0

I have a mysql query with REGEXP which match the starting of field with 'A', 'An' and 'The' Followed by space if match then trim the field from starting of first space, then i match the starting of field with special character like (','',[:space:]) if yes then trim all the leading special character. Mysql query is with CASE like this:

CASE
  WHEN field_data_field_display_title_field_display_title_value REGEXP '(^(A|An|The)[[:space:]])' = 1 THEN
  TRIM(SUBSTR(field_data_field_display_title_field_display_title_value , INSTR(field_data_field_display_title_field_display_title_value ,' ')))
  WHEN field_data_field_display_title_field_display_title_value REGEXP '(^[\"\'[:space:]])' = 1 THEN
    TRIM(SUBSTR(field_data_field_display_title_field_display_title_value ,2))
  ELSE field_data_field_display_title_field_display_title_value
END

I am not able to trim all leading special character while i can trim the first leading special character by passing '2' in SUBSTR function. As mysql doesn't support capturing group so i can't get the matched value in captured group.

So my question is how can i get the position of first alphabetic character in field with mysql query so that i can pass that position in SUBSTR function to trim all the leading special character. I tried with [:alpha:] class like:

TRIM(SUBSTR(field_data_field_display_title_field_display_title_value ,
 INSTR(field_data_field_display_title_field_display_title_value ,[:alpha:])))

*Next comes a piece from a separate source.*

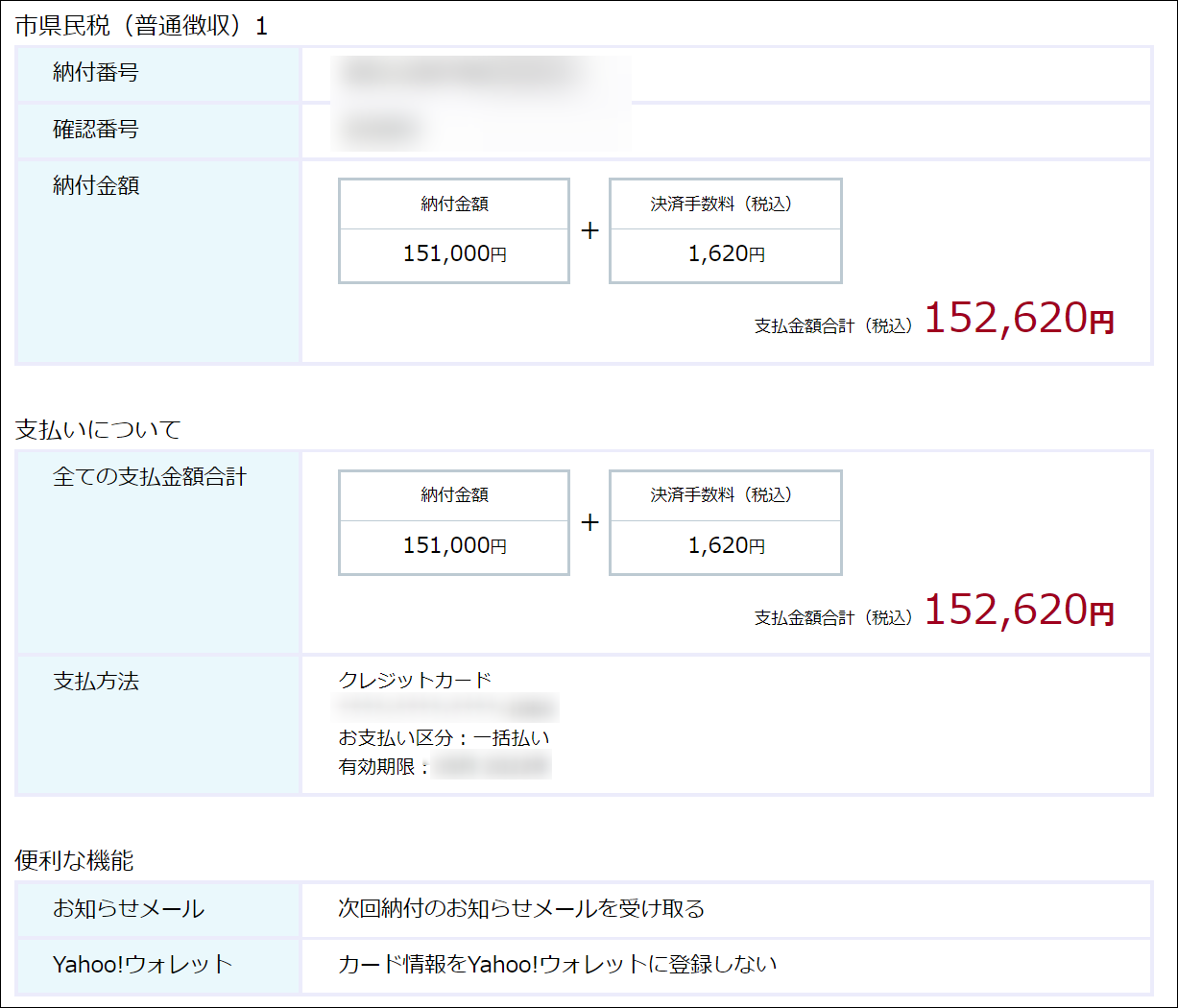The image size is (1178, 1008).
Task: Click the plus sign in 市県民税 section
Action: point(589,231)
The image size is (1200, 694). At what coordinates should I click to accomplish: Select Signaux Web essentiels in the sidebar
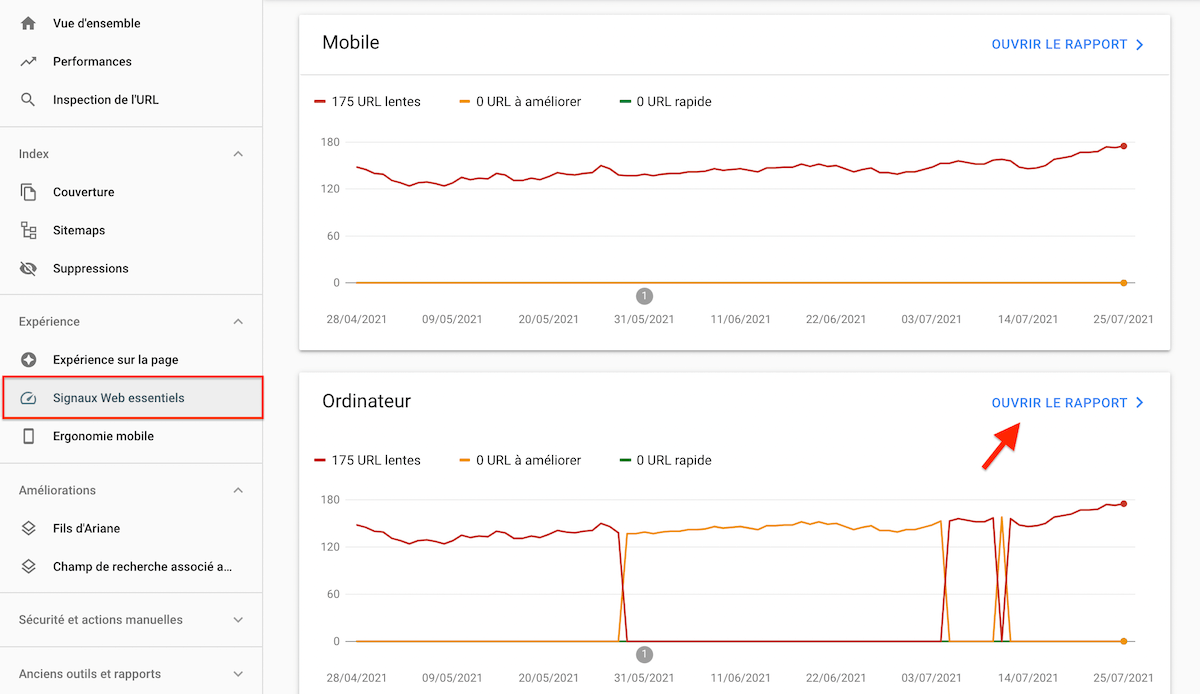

but it give mysql syntax error. Or Anybody can suggest me any other approach to trim all the leading special characters.

Thanks in Advance!

MutantMahesh
  • 1,480
  • 15
  • 20
  • See [How to do a regular expression replace in MySQL?](http://stackoverflow.com/questions/986826/how-to-do-a-regular-expression-replace-in-mysql) – Bill Karwin Jul 20 '14 at 06:57
  • Or many other similar questions: http://stackoverflow.com/search?q=%5Bmysql%5D+replace+regular+expression – Bill Karwin Jul 20 '14 at 06:58
  • The first link you provided suggest using some mysql library but i don't have permission to install library on server. – MutantMahesh Jul 20 '14 at 07:22

3 Answers3

0

There's no regexp match function that reports the position in the string, nor is there any regexp replace function in MySQL.

(Update: MySQL 8.0 now supports more regex functions, but they are not available in earlier versions of MySQL.)

If you know you're searching for a short list of specific words, you could pick the least position among several matches:

SUBSTRING(field_data_field_display_title_field_display_title_value,
  LEAST(
    INSTR(field_data_field_display_title_field_display_title_value, 'A '),
    INSTR(field_data_field_display_title_field_display_title_value, 'An '),
    INSTR(field_data_field_display_title_field_display_title_value, 'The ')
  )
)

It's usually awkward to do substring matches or replaces in SQL, because SQL is fundamentally designed to treat a column as an irreducible piece of data. Any functions to work with substrings are extensions to the language, not something built-in.

If you want better handling by string functions, it would be easier to fetch the whole string into an application, and write code using a more rich set of functions. Though I understand this is not practical if the reason for the substring manipulation you describe is for expressions that affect query results, such as the WHERE clause to restrict rows, or in the ORDER BY clause to sort.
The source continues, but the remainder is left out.